IAM - razmipatel/Random GitHub Wiki

IAM & Access Management – BAU/RUN Handover Checklist Tenant Access Control Document Global Admins, privileged roles, PIM configuration, and conditional access policies.

Subscription Ownership & Roles Define and document Owner/Contributor/Reader roles for each subscription with PIM enforcement.

Azure RBAC Model Document RBAC structure across management groups, subscriptions, and resource groups based on least privilege.

Azure RBAC Groups (AAD Groups) List Entra ID groups mapped to specific RBAC roles; ensure dynamic membership rules and ownership are defined.

Privileged Identity Management (PIM) Configuration Include eligible role assignments, approval workflow, activation duration, justification, and alerts.

Break Glass Accounts Identify break glass accounts, MFA exclusions, conditional access exceptions, and monthly test results.

Service Principals Inventory Document all service principals with purpose, assigned roles, expiry, and owner.

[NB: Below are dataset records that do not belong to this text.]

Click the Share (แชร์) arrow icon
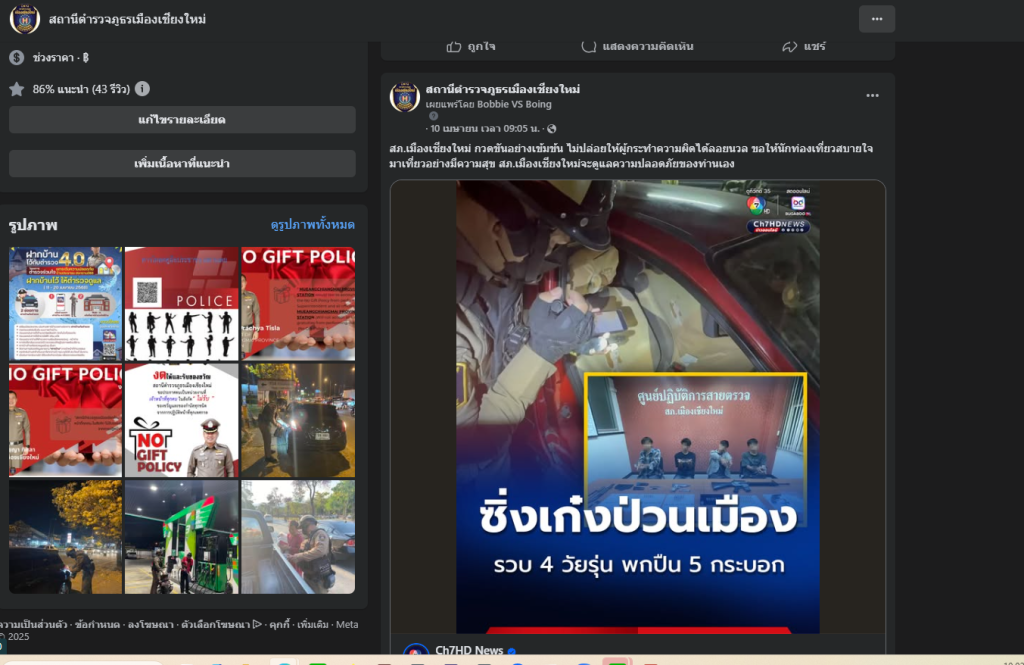(x=789, y=46)
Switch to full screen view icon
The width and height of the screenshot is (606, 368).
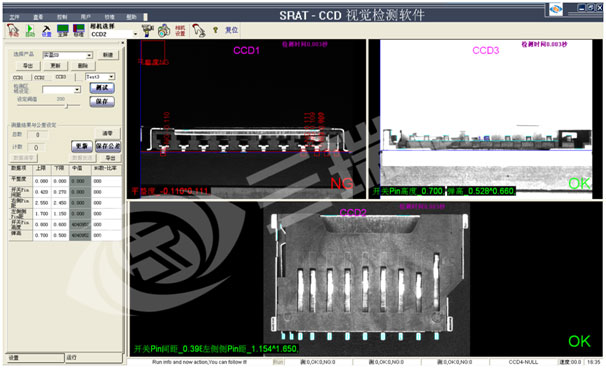pyautogui.click(x=63, y=31)
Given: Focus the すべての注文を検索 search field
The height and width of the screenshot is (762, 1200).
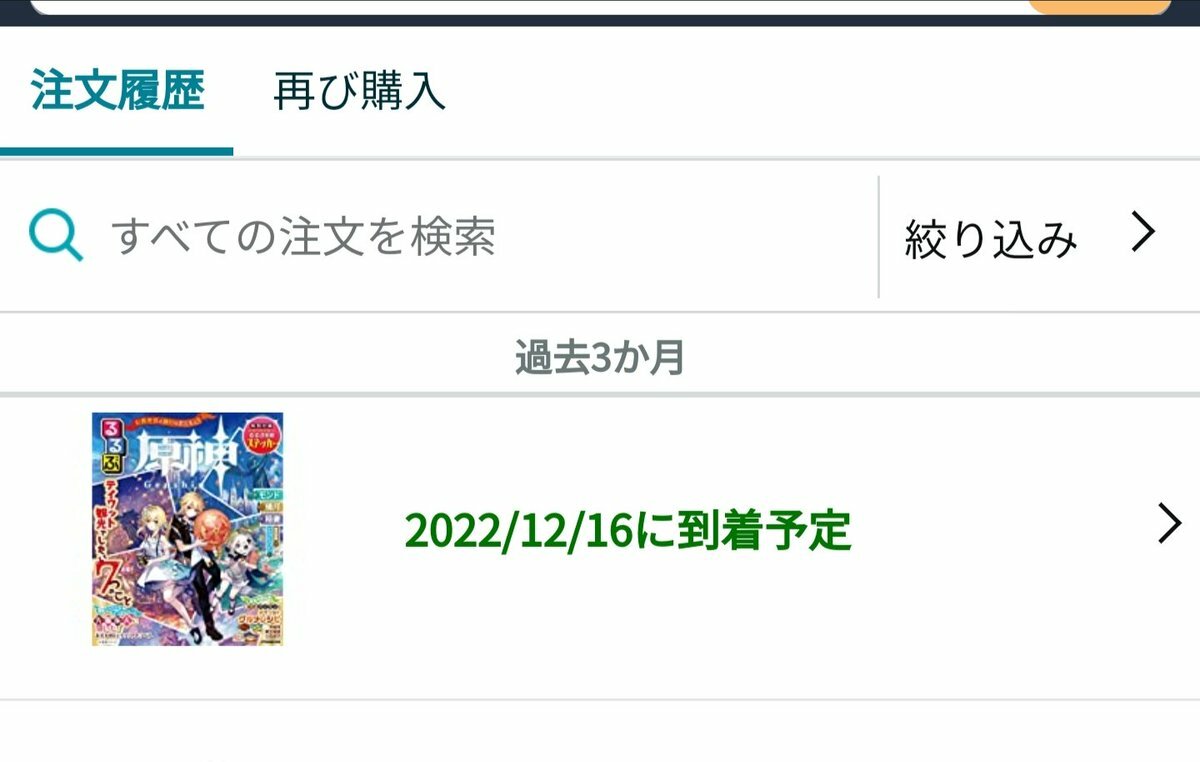Looking at the screenshot, I should [439, 237].
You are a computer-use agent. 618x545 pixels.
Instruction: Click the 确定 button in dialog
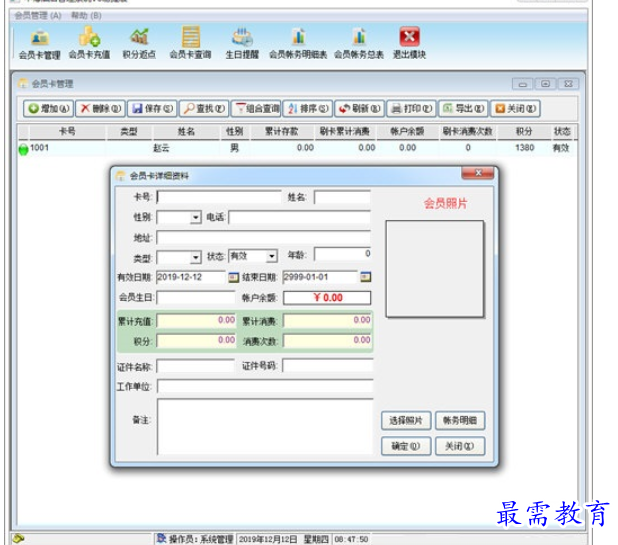coord(405,446)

Credential Rotation for SPNs Define schedule and mechanism for rotating secrets/certificates; automate where possible.

Managed Identity Usage List managed identities in use (system/user-assigned) with assigned permissions and role scope.

External Identities Management Document guest user policies, review schedule, access expiration settings, and collaboration controls.

Identity Governance Schedule access reviews, certification campaigns, and orphaned account clean-up.

Logging & Monitoring Confirm sign-in, audit, and privilege escalation logs are sent to Sentinel/Log Analytics with alerting in place.

Compliance with CIS / Benchmarks Validate IAM configurations against CIS benchmarks, Secure Score, and internal policies.

Identity Incident Procedures Provide documented response and escalation process for identity-related incidents.

Group Membership Review Schedule Define cadence for RBAC group membership reviews and evidence of review completion.